CAC (Customer Acquisition Cost) is the total cost of winning a new customer: all sales and marketing spend divided by the number of new customers in a period. Unlike CPA, which is a campaign metric, CAC is a business metric — and it's the number investors and founders watch most closely.
The CAC formula
CAC = Total sales & marketing cost ÷ New customers acquired
Example: $40,000 of total sales and marketing cost that wins 200 new customers gives a CAC of $200. Crucially, CAC includes more than ad spend — salaries, tools, agency fees and discounts all count.
CAC vs CPA
- CPA is the cost of a single conversion event inside an ad platform (a sale, lead or signup).
- CAC is the fully loaded cost of acquiring a paying customer across all sales and marketing.
- CAC is always higher than ad-platform CPA because it includes costs the platforms never see.
- Use CPA to optimize campaigns; use CAC to judge whether the business model works.
The LTV:CAC ratio
CAC only means something next to lifetime value (LTV) — the total profit a customer generates over their relationship with you. A common rule of thumb is an LTV:CAC ratio of about 3:1: below it, you may be overspending to grow; far above it, you may be underinvesting. Also watch CAC payback — how long it takes a customer to repay their acquisition cost.
How Floowzy helps
Floowzy gives you accurate, single-currency ad spend and CPA per platform — the cleanest possible input into your CAC calculation — and tracks it over time, so the marketing portion of CAC is never guesswork.
Frequently asked questions
- What's the difference between CAC and CPA?
- CPA is the cost of a conversion event inside an ad platform; CAC is the fully loaded cost of acquiring a paying customer, including salaries, tools and fees. CAC is always higher than platform CPA and is a business metric rather than a campaign one.

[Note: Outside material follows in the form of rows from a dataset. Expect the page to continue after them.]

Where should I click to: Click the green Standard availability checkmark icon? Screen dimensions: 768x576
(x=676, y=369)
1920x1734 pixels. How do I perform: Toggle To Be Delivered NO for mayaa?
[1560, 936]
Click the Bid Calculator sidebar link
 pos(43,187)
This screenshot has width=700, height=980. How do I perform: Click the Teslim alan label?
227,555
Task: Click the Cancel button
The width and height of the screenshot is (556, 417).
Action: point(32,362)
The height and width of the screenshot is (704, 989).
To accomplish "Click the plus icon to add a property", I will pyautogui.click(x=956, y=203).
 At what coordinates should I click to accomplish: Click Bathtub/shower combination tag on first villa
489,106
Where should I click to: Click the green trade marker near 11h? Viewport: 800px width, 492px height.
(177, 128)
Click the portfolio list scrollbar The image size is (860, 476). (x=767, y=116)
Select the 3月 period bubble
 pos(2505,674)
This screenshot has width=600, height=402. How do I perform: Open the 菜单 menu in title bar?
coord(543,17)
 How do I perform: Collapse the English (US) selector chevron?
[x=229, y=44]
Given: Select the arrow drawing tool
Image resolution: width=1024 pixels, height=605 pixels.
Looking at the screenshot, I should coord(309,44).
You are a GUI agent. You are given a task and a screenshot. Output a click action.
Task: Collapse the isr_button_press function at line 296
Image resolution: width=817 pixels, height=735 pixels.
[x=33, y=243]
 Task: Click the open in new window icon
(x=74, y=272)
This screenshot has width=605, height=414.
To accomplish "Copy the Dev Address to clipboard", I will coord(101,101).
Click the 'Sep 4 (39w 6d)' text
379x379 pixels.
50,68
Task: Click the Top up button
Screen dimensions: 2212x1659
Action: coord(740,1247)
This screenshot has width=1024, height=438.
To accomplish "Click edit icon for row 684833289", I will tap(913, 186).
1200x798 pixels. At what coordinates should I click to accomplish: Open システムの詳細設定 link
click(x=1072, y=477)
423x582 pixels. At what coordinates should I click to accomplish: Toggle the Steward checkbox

- What is a good LTV:CAC ratio?
- A common benchmark is around 3:1 — customers worth roughly three times what they cost to acquire. Below that you may be overspending; well above it you might be underinvesting in growth. The right target depends on your margins and growth stage.
- Does CAC include ad spend only?
- No. CAC includes all sales and marketing costs — ad spend plus salaries, tools, agency fees and discounts — divided by new customers. That's why it's higher than the CPA your ad platforms report.